В это время в Германии и Австрии началась травля деятелей культуры, открыто выступающих против войны, – ее жертвой стал Герман Гессе, будущий нобелевский лауреат. Контакты с мастерами прозы государств – противников Германии расценивались как предательство, и все же Цвейг пытается нелегально восстановить оборванные связи с писателями и поэтами стран Антанты, выступая против войны как таковой. В 1916 г. он едет в Швейцарию на тайную встречу с Роменом Ролланом. При переезде через границу 35-летнего Стефана Цвейга поражает мысль об абсурдности происходящего: он проезжает две альпийские деревушки, одну в Австрии, другую – в Швейцарии.
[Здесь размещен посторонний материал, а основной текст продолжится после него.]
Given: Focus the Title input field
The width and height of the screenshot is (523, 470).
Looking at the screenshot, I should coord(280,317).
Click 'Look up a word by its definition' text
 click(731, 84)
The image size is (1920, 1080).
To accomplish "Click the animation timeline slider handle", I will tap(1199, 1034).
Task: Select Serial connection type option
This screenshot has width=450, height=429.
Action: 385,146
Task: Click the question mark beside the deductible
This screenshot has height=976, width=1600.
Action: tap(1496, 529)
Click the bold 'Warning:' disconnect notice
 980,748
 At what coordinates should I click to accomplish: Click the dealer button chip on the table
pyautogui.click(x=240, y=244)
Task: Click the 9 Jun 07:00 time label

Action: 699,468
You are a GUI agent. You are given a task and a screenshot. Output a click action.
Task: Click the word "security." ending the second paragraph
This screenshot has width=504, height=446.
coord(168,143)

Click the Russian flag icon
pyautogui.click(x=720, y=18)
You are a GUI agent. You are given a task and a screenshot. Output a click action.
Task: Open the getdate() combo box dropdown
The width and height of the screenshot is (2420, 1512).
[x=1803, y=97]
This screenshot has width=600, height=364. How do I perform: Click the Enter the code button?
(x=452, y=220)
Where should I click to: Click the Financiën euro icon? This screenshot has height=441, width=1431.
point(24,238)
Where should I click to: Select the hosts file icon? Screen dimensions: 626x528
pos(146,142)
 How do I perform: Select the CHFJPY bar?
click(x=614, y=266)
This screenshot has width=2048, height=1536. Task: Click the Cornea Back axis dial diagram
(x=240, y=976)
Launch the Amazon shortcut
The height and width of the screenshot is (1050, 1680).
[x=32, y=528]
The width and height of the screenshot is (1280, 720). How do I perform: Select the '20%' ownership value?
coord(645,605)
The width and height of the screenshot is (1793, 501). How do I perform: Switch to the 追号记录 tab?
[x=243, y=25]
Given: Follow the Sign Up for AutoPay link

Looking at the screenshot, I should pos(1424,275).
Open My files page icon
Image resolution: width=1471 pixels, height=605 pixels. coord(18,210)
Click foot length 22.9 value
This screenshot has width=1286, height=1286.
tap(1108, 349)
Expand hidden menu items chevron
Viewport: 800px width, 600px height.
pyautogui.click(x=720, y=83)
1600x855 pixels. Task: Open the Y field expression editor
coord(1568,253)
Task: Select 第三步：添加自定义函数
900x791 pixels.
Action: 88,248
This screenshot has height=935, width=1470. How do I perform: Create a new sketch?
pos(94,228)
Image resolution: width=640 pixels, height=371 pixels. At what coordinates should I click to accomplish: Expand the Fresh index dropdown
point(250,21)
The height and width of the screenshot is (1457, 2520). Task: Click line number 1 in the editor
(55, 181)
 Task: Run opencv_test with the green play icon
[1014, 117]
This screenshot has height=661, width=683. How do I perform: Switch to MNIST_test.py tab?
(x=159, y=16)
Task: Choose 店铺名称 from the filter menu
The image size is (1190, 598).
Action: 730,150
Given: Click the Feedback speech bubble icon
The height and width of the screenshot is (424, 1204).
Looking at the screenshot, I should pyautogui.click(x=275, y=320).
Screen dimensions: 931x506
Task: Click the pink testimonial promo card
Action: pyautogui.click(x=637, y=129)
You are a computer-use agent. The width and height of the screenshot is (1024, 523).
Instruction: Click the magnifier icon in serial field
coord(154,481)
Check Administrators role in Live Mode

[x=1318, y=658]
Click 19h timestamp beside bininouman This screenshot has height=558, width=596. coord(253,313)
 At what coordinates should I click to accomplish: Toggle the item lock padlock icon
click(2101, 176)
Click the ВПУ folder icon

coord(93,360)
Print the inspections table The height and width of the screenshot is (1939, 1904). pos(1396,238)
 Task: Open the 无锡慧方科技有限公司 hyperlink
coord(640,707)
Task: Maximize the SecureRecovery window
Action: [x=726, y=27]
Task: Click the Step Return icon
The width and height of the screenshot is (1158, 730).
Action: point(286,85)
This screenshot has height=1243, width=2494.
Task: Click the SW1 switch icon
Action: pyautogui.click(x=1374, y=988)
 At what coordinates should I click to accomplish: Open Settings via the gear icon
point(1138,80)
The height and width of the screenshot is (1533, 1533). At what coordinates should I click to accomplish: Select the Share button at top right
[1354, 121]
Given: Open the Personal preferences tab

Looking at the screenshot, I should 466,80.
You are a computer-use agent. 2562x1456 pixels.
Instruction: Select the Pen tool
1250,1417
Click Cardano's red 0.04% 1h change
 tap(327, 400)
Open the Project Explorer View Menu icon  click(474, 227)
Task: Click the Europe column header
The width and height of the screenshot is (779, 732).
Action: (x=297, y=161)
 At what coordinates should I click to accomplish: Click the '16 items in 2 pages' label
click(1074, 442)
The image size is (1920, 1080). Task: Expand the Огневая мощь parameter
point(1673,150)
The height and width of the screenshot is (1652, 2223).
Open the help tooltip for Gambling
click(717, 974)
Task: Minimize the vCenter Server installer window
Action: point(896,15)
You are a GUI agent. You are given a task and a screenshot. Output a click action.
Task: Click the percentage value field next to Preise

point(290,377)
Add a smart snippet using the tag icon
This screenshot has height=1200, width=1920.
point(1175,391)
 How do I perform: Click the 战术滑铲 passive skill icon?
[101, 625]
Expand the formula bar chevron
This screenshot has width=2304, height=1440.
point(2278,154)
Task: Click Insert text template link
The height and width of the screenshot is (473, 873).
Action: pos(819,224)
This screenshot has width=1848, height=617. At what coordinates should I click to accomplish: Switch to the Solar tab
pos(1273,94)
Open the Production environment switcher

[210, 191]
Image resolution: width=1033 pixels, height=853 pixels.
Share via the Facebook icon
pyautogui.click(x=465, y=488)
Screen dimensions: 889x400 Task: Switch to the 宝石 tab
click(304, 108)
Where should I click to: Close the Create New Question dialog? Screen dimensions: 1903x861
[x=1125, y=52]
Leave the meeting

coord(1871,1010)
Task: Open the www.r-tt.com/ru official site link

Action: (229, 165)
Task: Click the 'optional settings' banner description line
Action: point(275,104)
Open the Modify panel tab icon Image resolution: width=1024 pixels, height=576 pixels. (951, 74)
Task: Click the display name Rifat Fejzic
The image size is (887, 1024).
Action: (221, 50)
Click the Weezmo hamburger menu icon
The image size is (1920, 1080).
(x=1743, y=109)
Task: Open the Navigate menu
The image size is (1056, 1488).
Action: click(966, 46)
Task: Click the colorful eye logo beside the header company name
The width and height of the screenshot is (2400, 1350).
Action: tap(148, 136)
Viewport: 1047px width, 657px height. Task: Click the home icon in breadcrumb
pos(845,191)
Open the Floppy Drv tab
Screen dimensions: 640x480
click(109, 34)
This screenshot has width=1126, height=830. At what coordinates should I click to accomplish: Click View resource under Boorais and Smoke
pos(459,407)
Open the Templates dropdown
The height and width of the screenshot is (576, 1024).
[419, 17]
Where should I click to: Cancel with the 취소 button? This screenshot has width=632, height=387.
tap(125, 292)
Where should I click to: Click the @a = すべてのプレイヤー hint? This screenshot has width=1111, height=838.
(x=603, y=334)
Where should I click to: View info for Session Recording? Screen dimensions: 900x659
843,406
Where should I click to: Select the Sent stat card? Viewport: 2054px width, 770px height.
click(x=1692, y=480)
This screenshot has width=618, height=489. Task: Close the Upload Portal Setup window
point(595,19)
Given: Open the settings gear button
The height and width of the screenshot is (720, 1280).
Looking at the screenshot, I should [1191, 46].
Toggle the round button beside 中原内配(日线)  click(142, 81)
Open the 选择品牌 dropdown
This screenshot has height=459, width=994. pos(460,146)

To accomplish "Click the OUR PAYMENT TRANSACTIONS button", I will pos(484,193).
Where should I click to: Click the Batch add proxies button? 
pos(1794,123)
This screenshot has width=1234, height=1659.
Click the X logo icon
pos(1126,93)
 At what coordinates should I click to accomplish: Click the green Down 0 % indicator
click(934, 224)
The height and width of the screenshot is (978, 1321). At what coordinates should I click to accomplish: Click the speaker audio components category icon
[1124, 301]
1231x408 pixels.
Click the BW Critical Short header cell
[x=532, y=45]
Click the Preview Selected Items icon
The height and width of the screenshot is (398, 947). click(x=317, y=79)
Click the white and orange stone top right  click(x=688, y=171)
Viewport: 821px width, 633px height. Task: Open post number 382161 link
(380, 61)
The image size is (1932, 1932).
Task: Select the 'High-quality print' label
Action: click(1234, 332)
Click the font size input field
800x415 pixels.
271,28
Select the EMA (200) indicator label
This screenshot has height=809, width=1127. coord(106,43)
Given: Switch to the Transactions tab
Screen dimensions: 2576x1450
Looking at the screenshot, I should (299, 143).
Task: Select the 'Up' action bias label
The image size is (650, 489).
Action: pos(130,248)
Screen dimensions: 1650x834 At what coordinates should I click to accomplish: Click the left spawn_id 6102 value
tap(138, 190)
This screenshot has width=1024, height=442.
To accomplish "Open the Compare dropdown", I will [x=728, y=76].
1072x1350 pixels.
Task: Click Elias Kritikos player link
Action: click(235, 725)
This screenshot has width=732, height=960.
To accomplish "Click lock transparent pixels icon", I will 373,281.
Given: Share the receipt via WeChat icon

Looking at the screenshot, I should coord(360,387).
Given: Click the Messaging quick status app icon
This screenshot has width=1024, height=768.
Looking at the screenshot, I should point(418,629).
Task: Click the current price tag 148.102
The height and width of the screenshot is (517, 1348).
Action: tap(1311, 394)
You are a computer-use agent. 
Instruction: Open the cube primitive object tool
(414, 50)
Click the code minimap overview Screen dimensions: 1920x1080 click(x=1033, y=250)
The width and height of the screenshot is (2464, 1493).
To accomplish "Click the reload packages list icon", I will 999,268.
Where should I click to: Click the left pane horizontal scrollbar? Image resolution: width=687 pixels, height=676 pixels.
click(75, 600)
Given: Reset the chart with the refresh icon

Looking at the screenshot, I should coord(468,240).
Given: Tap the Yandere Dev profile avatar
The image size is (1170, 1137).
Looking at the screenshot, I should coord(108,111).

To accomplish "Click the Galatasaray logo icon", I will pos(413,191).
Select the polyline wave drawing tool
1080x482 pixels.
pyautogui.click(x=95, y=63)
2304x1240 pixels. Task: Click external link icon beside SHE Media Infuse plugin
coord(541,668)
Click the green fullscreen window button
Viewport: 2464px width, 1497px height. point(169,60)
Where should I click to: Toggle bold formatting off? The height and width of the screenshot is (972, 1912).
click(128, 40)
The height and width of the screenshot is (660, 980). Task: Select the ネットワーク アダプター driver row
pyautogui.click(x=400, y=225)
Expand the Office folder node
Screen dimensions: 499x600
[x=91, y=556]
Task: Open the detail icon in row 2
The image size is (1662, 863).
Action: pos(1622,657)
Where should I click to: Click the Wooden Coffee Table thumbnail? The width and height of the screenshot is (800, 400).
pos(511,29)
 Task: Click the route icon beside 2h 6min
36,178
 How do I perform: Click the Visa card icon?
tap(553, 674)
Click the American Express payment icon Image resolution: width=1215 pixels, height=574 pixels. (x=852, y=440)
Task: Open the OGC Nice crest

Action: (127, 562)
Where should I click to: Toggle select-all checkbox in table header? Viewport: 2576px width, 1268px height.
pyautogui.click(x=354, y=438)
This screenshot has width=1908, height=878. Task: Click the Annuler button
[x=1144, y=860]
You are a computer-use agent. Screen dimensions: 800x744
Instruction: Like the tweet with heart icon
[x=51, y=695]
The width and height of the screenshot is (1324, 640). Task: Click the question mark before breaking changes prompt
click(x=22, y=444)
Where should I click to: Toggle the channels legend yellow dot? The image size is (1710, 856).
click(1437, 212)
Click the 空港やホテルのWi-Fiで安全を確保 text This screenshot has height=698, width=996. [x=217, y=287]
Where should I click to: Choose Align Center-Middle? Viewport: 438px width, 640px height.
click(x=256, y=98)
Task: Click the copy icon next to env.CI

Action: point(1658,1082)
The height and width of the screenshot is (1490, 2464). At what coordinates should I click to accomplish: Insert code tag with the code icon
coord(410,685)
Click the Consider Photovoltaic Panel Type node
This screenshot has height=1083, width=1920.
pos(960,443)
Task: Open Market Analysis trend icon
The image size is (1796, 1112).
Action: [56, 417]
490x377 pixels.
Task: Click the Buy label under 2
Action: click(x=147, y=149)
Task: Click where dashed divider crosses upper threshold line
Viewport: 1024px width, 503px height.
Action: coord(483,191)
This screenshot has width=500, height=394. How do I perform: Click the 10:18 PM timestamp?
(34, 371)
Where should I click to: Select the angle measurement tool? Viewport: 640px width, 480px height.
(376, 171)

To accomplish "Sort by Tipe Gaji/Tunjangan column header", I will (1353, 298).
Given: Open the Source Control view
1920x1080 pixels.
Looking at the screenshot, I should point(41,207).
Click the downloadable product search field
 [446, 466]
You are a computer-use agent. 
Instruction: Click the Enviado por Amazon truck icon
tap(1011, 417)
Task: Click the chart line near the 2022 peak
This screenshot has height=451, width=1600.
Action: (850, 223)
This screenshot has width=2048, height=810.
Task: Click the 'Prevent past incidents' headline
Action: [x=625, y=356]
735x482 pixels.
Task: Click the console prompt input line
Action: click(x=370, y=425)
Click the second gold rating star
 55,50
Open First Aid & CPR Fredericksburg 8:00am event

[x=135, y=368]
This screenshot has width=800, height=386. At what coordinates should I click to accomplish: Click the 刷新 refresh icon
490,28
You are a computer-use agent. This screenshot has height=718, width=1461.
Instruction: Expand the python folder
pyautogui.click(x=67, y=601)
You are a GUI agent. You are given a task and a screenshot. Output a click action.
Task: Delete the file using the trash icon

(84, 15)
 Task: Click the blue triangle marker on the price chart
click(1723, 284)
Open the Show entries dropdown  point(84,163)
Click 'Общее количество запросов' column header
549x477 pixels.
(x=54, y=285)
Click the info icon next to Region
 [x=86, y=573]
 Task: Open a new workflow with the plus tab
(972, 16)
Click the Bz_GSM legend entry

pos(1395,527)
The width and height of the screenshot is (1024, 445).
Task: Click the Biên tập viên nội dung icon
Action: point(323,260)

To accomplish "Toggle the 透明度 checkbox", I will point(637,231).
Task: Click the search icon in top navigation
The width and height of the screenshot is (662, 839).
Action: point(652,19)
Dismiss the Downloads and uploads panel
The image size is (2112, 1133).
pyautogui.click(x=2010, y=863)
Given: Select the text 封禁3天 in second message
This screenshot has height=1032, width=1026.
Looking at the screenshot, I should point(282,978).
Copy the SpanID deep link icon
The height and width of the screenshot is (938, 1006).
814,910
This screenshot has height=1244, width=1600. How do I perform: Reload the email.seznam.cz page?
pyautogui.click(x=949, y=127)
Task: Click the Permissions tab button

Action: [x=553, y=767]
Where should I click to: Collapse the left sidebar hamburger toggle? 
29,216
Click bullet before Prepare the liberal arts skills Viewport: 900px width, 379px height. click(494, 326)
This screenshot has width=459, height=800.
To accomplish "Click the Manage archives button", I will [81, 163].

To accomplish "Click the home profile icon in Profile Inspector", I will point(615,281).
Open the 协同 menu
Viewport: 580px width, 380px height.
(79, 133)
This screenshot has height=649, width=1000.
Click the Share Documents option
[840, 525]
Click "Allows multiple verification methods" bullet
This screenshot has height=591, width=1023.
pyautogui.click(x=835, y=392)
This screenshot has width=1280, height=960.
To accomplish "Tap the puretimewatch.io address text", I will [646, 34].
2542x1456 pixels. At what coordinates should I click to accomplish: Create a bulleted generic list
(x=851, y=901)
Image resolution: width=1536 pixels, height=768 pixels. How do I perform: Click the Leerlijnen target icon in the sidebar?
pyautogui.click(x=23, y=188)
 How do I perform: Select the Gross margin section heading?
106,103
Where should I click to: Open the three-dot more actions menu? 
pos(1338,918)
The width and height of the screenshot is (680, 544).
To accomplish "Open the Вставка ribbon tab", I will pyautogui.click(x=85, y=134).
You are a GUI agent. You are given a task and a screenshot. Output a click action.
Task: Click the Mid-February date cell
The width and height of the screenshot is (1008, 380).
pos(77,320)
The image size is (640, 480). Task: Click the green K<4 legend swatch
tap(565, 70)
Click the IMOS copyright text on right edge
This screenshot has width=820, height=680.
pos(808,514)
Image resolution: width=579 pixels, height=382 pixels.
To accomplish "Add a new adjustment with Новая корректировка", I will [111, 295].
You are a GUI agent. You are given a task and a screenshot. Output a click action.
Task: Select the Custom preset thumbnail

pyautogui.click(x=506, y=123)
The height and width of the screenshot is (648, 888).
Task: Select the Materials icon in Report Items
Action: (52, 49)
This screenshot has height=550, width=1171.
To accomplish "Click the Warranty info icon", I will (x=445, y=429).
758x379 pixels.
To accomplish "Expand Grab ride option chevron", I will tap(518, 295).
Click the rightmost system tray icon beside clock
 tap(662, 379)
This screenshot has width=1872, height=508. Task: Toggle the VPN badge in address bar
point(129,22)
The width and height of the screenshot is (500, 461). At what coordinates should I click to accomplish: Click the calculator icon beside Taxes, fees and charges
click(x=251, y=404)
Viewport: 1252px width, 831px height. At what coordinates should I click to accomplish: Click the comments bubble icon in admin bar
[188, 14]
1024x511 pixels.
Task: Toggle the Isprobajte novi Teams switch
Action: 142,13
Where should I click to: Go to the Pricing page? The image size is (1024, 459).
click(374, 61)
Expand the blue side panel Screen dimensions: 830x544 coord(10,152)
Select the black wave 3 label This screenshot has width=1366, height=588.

Цвейг потрясен осознанием того, что в одной деревне матери могут не волноваться за судьбу своих детей, а в другой юношей вытаскивают из мирной жизни и отправляют в окопы Галиции за тысячу километров от дома.

И все же он верил в силу слова, в проповедь гуманизма. «Мы с недоверием взирали на огненные письмена, появлявшиеся на наших стенах…» – писал Цвейг в мемуарах «Вчерашний мир». «Мы думали, что железнодорожники скорее взорвут все рельсы, чем позволят отправить своих товарищей как пушечное мясо на фронт; мы рассчитывали на женщин, которые откажутся принести в жертву Молоху своих детей и мужей; мы были убеждены, что духовная, моральная сила Европы с триумфом проявит себя в критический миг».

Но – увы! – война началась, и более того – значительная часть населения поддерживала ее. «Мой мир, мир, который я любил беззаветно, – разрушен, все семена, которые мы посеяли, – развеяны», – с отчаянием писал он.

Многие иллюзии писателя были развеяны войной, но труднее всего он расставался с верой во всемогущество слова. Цвейг начал выступать как публицист, с трудом пробиваясь сквозь рогатки военной цензуры со статьями, пропагандирующими идеи солидарности европейских народов.

«Ежедневно я задаю себе вопрос – что делать, что делать? – писал он Ромену Роллану. – Теперь все уже решено: я вижу, что война будет длиться до бесконечности… чтобы помешать этому, необходимо действовать, необходима революция…И я предвижу, что Европа, которая сегодня залита кровью, будет завтра охвачена огнем!»

Эти настроения отразились и в художественных произведениях писателя. В одном из лучших своих стихотворений – «Полифем» (1917), – уподобляя войну циклопу, пожирающему свои жертвы, Цвейг писал: «…Но берегись, Полифем! Тайно разгорается пламя мести в наших душах. Жри, пей, жирей, Полифем! Хотя ты и надеешься жрать вечно, но мы расколем твой череп и, вырвавшись из кошмара, крови и ужаса, мы – братья народов, братья времени – пойдем по твоему зловонному трупу к вечному небу мира».